▸ WHAT IS BEING ASKED:
Every line of the records below from the line with "Rehber (59, 179)" up to and including the line with "Wholesale with Outwest (666, 1931)" must be reproduced exactly, and no line outside that range.

▸ AVAILABLE RECORDS:
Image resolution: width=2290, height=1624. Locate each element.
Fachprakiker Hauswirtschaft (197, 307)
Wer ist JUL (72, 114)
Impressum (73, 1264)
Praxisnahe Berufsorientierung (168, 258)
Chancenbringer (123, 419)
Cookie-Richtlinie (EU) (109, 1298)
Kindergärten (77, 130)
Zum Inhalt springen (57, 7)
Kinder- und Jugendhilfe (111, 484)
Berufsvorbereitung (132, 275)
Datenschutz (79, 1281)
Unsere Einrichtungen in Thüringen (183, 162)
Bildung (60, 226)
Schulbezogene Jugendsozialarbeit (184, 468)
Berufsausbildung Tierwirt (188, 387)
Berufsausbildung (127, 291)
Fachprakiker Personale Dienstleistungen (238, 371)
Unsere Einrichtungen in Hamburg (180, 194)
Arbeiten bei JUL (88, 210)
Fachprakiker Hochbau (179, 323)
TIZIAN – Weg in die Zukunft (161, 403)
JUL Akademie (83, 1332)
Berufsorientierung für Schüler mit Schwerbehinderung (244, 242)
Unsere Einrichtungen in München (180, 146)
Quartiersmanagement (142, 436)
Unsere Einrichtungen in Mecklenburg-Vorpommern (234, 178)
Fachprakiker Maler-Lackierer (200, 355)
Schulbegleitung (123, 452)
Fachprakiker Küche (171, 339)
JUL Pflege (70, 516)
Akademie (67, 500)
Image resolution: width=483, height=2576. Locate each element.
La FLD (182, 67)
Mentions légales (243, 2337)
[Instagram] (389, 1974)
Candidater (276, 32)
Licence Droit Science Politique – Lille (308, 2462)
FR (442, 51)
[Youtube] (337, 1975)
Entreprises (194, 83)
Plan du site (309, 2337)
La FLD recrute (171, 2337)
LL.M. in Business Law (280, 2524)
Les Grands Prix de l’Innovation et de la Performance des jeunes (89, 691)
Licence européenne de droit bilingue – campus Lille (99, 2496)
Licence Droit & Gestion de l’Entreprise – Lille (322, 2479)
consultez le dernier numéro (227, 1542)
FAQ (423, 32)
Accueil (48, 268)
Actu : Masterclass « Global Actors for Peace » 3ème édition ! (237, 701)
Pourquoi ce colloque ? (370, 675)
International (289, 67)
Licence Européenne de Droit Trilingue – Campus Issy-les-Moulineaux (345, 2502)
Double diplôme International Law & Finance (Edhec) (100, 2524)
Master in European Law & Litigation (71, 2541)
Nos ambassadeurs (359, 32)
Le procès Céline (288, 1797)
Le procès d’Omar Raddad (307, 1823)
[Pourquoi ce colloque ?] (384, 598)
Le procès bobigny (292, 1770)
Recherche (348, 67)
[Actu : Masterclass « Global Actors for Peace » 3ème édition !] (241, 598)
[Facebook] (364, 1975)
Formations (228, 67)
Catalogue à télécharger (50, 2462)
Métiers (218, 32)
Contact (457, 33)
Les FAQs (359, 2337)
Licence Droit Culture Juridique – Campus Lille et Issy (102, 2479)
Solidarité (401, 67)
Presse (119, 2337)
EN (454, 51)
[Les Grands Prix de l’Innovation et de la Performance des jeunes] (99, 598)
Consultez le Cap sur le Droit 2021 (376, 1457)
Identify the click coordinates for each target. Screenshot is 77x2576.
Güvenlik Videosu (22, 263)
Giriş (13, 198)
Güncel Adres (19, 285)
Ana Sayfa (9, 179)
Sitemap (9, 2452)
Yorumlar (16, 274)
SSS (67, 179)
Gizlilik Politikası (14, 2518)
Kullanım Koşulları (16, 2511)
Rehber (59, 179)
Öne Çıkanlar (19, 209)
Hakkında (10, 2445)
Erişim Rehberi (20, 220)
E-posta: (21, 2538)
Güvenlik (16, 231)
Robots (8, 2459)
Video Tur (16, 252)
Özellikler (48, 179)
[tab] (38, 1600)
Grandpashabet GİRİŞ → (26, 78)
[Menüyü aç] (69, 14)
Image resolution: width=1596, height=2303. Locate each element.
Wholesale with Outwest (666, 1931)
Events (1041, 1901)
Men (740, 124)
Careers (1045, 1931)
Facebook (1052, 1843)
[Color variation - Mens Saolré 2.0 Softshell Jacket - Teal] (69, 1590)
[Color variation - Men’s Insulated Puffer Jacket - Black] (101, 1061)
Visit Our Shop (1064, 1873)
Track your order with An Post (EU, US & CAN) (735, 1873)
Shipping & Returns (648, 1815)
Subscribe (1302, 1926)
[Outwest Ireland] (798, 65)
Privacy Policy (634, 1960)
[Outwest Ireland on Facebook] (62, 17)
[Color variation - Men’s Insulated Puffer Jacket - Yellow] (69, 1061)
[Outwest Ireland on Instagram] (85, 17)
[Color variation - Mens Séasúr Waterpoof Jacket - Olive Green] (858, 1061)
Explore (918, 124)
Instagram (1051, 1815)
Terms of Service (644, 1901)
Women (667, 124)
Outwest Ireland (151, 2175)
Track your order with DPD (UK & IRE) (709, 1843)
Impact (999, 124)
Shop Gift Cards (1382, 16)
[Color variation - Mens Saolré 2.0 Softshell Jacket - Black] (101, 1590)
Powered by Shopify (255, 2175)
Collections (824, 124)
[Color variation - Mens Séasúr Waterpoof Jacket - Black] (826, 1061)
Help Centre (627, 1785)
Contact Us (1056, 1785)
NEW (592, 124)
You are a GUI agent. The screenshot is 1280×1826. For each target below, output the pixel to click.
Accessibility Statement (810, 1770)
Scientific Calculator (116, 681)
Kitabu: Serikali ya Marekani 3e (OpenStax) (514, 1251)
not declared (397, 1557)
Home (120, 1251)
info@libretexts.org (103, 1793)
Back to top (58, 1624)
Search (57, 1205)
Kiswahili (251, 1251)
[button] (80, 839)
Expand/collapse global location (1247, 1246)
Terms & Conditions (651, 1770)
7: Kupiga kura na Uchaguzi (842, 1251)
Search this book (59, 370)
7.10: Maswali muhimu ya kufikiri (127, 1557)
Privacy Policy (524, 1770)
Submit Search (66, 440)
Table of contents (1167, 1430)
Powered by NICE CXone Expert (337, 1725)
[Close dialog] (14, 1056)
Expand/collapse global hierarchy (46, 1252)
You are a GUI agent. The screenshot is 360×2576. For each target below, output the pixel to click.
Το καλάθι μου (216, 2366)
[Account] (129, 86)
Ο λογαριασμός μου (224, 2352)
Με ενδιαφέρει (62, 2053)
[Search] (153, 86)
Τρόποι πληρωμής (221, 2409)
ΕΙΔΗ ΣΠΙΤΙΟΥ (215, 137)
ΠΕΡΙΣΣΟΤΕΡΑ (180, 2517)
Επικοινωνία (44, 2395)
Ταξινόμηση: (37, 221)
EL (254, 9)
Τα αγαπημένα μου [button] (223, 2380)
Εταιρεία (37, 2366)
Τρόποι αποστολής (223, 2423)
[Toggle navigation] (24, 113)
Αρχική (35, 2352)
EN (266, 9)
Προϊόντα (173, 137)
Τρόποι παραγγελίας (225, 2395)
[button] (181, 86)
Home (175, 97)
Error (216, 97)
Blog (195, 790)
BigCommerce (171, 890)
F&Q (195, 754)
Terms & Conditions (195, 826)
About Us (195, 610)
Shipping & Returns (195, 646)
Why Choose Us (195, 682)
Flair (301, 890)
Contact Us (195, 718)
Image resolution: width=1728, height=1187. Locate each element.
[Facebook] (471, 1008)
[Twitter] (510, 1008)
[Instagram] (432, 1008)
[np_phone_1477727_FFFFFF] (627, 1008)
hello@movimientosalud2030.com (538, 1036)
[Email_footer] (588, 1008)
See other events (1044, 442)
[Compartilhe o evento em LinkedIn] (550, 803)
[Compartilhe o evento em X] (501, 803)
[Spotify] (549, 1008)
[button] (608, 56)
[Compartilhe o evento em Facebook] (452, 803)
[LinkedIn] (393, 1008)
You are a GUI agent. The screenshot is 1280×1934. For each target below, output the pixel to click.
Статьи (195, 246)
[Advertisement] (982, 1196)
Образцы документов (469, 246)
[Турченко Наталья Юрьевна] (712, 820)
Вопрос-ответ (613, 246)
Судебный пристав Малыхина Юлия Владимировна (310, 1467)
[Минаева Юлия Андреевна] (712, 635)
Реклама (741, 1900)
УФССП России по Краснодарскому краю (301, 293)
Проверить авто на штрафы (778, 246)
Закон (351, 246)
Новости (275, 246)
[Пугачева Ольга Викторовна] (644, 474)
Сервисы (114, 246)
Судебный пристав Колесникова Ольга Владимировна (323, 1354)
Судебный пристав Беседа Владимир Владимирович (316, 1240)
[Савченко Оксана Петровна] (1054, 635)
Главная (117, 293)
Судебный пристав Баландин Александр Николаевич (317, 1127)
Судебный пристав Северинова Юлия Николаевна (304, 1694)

▸ TASK SOLUTION:
Rehber (59, 179)
Öne Çıkanlar (19, 209)
Hakkında (10, 2445)
Erişim Rehberi (20, 220)
E-posta: (21, 2538)
Güvenlik (16, 231)
Robots (8, 2459)
Video Tur (16, 252)
Özellikler (48, 179)
[tab] (38, 1600)
Grandpashabet GİRİŞ → (26, 78)
[Menüyü aç] (69, 14)
Image resolution: width=1596, height=2303. Locate each element.
Wholesale with Outwest (666, 1931)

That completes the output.